I wasn’t thinking of the implementation, but I guess I would think about maybe fflush() each individual file (although this shouldn’t be necessary if you’re closing the file handle when you’re done writing the file) and then intermittently sync()…?

Obviously this would be less safe than the explicit fsync per file, but it would be more safe than no sync at all.

Hence thinking of it as a potential “in between” option for advanced users to choose a little bit of risk/speed.

AudriusButkevicius · July 17, 2021, 7:40pm

fsync and flushing are completely different things.

calmh · July 17, 2021, 11:15pm

On the TLS side, keep in mind a single connection (as Syncthing uses) doesn’t get any help from more cores. So the aggregate cpu usage may not tell the entire story (you’ll see at most one core busy with tls) and, assuming you’re using Xeons, those usually have quite lackluster single core performance. And make sure the database is on ssd; database latency will hurt Syncthing a lot.

alexmarkley · July 18, 2021, 12:31am

@calmh thanks for responding!

That’s a great insight, and not something I would have necessarily gleaned from the documentation. That said, I haven’t seen any pegged cores on my system. But I will keep a closer eye on it next time I’m attempting a large sync.

These are actually both TrueNAS Mini XL+ boxes configured with 64GB of RAM and Atom C3758 8 core CPUs. I realize Atom doesn’t have a great reputation for any kind of performance, but supposedly the new Denverton architecture is pretty reasonable.

Anyway, if I could observe a pegged core during synchronization, that would be the smoking gun I would need to feel like I’ve identified the primary bottleneck.

And too, if TLS encryption (or even TCP overhead) is a bottleneck, it might be nice to have the option to establish multiple connections between the same two devices.

Also a really great insight. The database is on an internal NVMe drive, so that shouldn’t be an issue.

One of the issues I may be running into here is a general lack of experience with FreeBSD as opposed to Linux. I set up Syncthing in a custom jail because the “official” TrueNAS Syncthing plugin was several versions behind.

However, I’m not sure how jails work, and how much abstraction/virtualization I’m dealing with here. I’m pretty comfortable with Docker on Linux, so my mental model for BSD jails has been “roughly Docker with a persistent root”, but I could be wrong, and the jail could be introducing more of a performance hit than I am expecting.

All that said, with careful tuning I’ve been able to hit at least 70% of my expected throughput using syncthing to perform an initial transfer of the entire dataset. However, “careful tuning” includes using very different parameters for lots of small files vs. huge files.

It makes sense to me that syncthing is going to be “slower” than a naive tar copy, since it’s doing a nontrivial amount of additional work to guarantee data integrity, so I’m comfortable with the ~30% overhead there.

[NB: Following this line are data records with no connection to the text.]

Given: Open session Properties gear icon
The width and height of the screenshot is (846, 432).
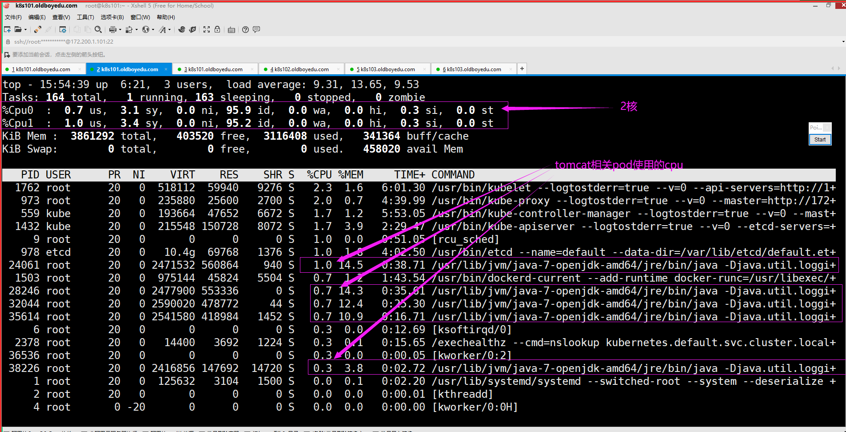Looking at the screenshot, I should 63,29.
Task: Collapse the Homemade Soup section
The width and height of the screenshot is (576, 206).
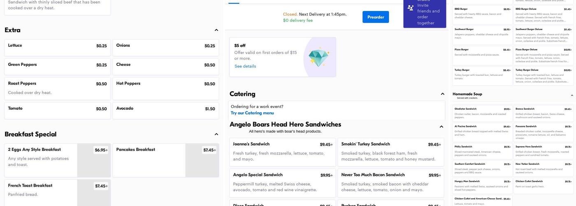Action: (571, 95)
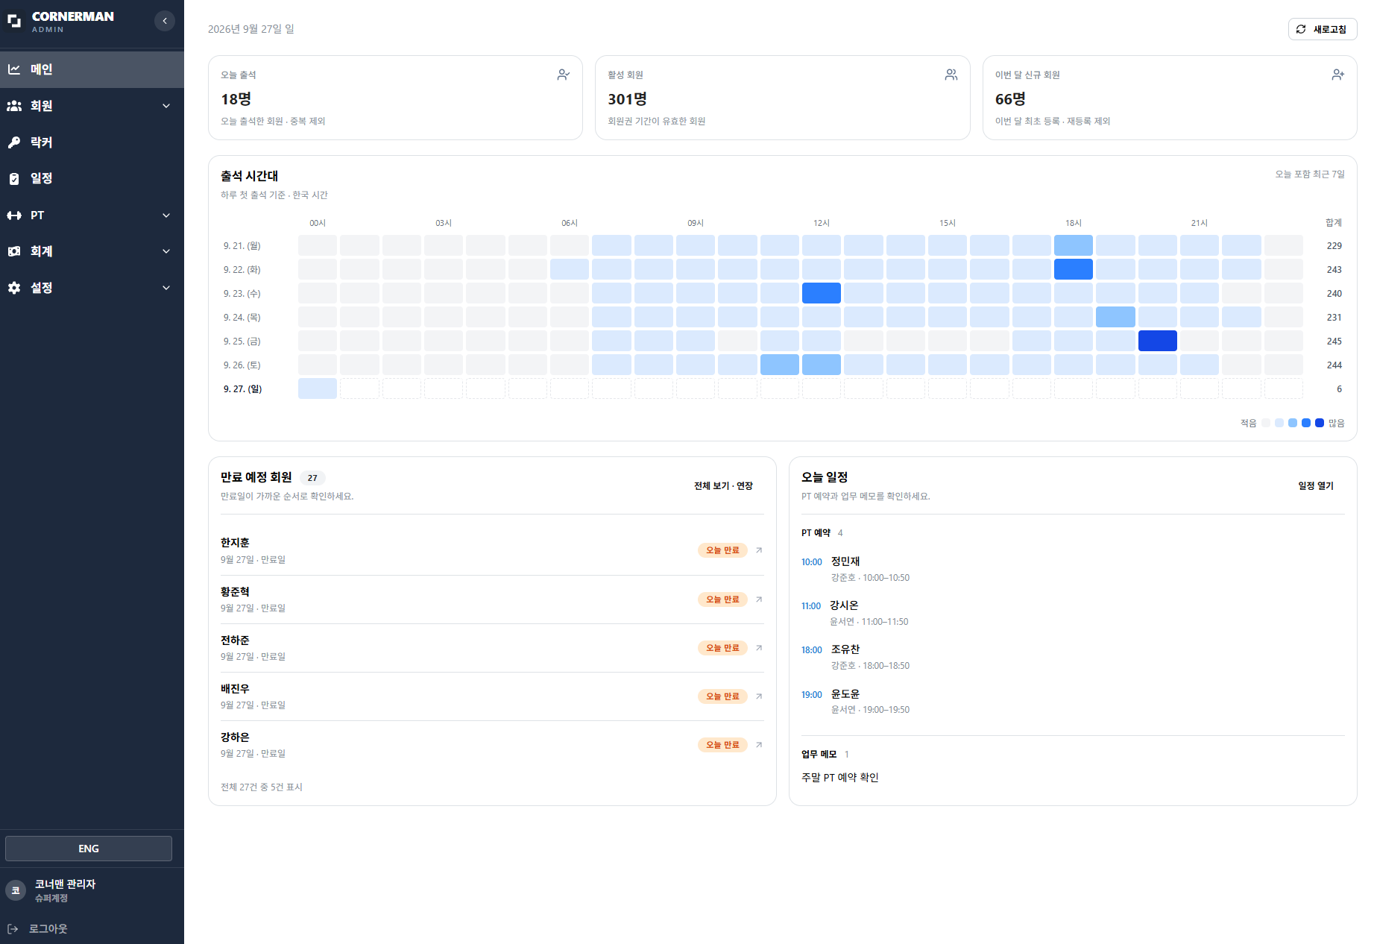The image size is (1374, 944).
Task: Click the members icon on 활성 회원 card
Action: [x=951, y=75]
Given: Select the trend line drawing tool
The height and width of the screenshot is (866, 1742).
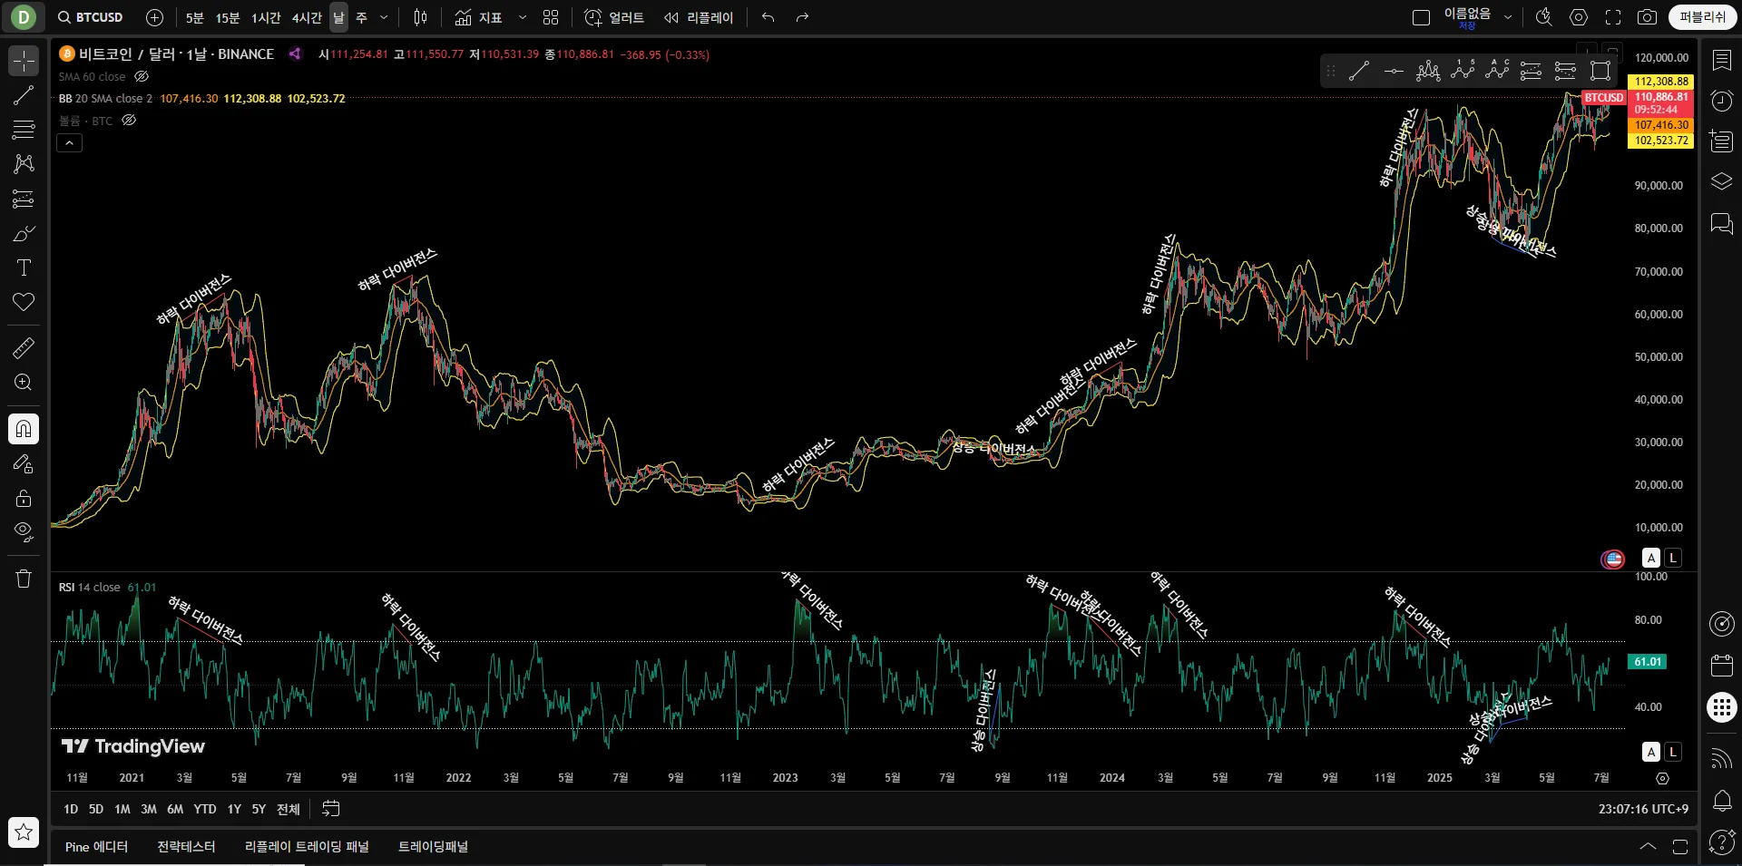Looking at the screenshot, I should [24, 95].
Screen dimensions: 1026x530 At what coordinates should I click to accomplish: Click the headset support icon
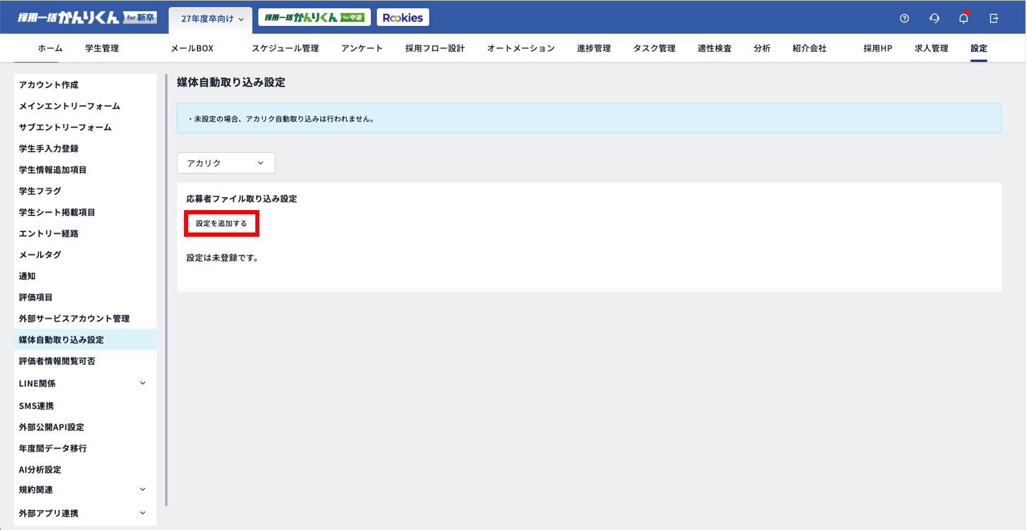click(x=934, y=18)
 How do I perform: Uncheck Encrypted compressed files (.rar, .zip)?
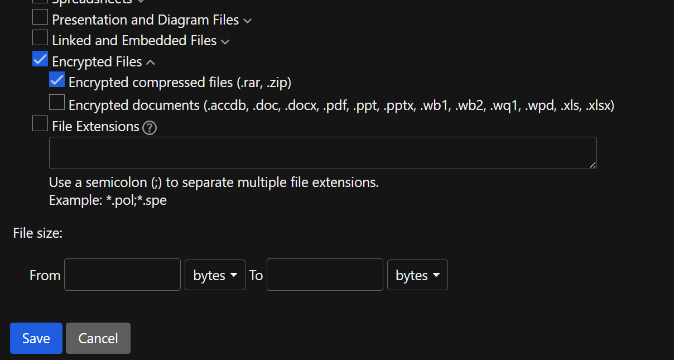57,79
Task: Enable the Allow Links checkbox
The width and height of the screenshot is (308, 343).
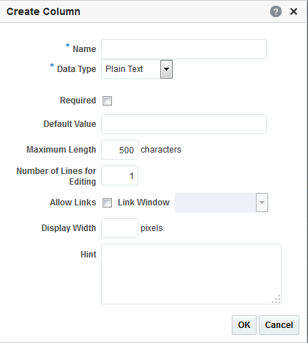Action: click(107, 203)
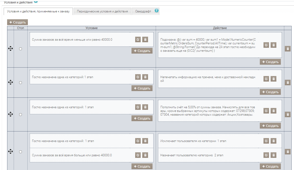Viewport: 294px width, 170px height.
Task: Click the info icon beside the Овердрафт tab
Action: (156, 11)
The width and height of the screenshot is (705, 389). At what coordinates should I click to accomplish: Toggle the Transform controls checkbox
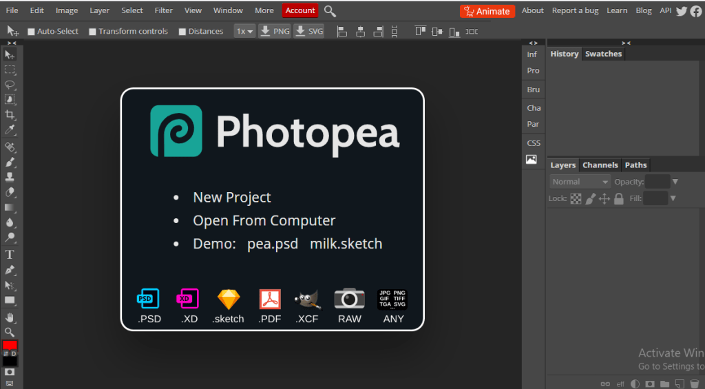click(x=92, y=32)
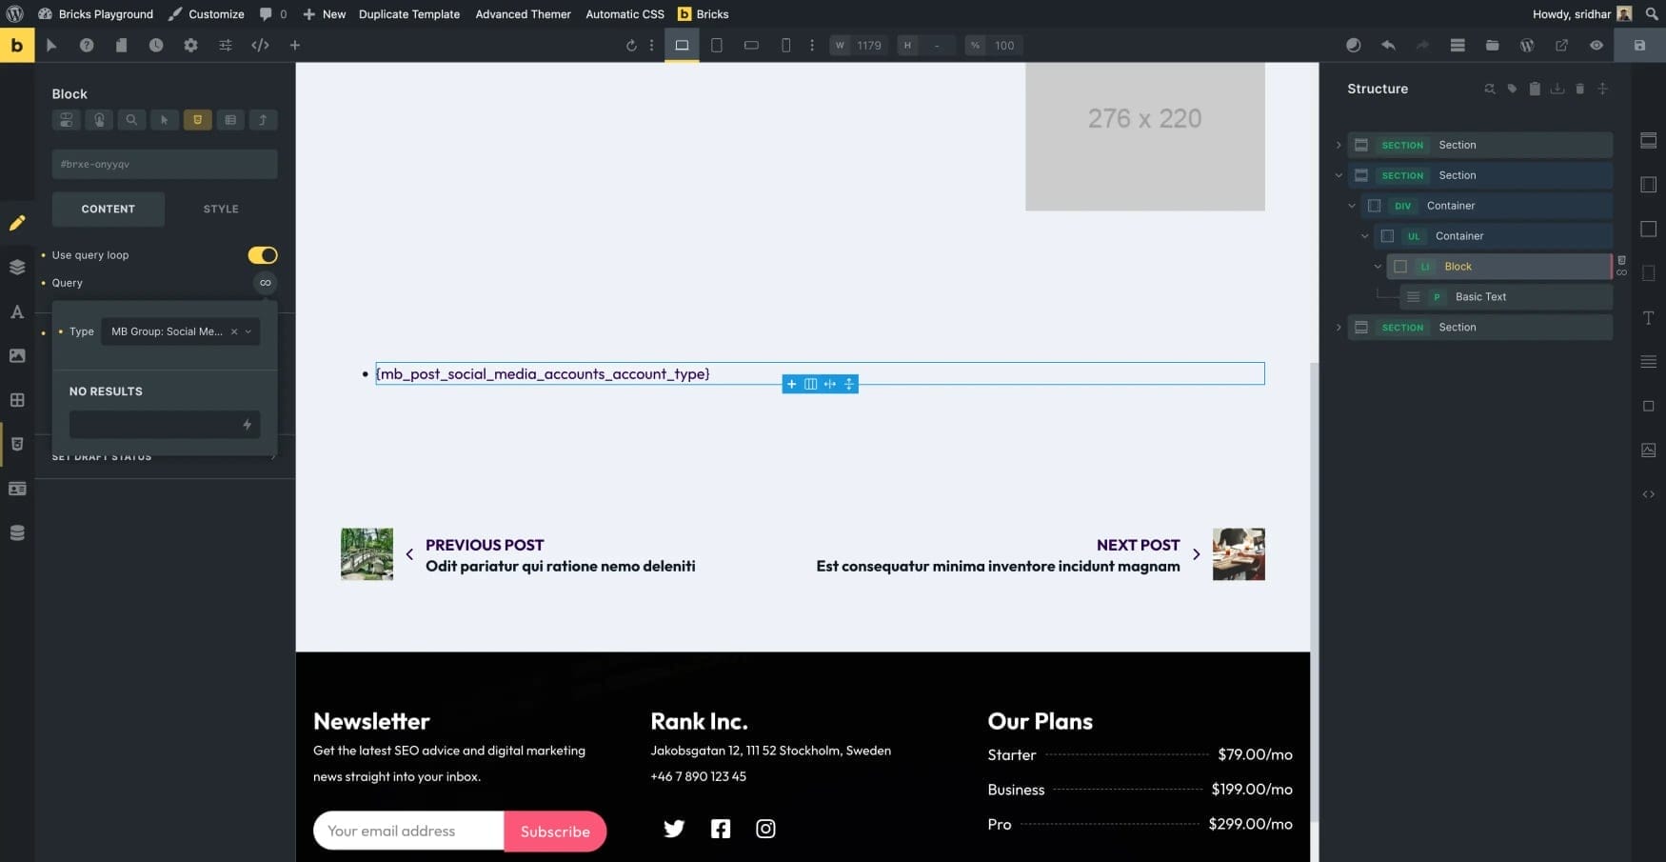Screen dimensions: 1666x862
Task: Open Advanced Themer in admin bar
Action: pyautogui.click(x=523, y=14)
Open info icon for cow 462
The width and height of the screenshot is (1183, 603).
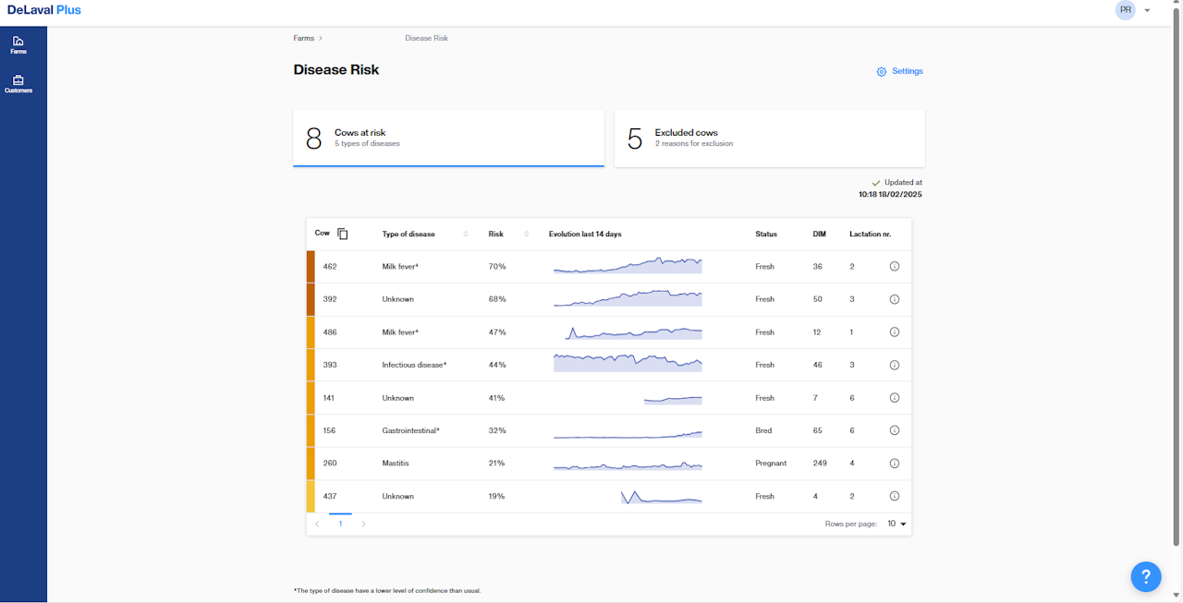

That said, it bothers me that there’s no single configuration that is optimized for my entire dataset. I have 170k files under 1Mb and 300 files over 5Gb. (And a growing number of those files are over 100GB!) Cranking up the number of copiers for the small files is great, but it’s a horrible idea for the big files.

Considering all this, it seems like there might be an opportunity for the algorithm to automatically adjust the parameters while the sync is running, but I couldn’t even begin to guess what that would look like.

Anyway, thanks again to all of you for helping me understand these parameters better and a huge thanks for making such an incredibly polished tool. I can already tell this is going to be massively better than what I was working with before.

system · August 17, 2021, 12:32am

This topic was automatically closed 30 days after the last reply. New replies are no longer allowed.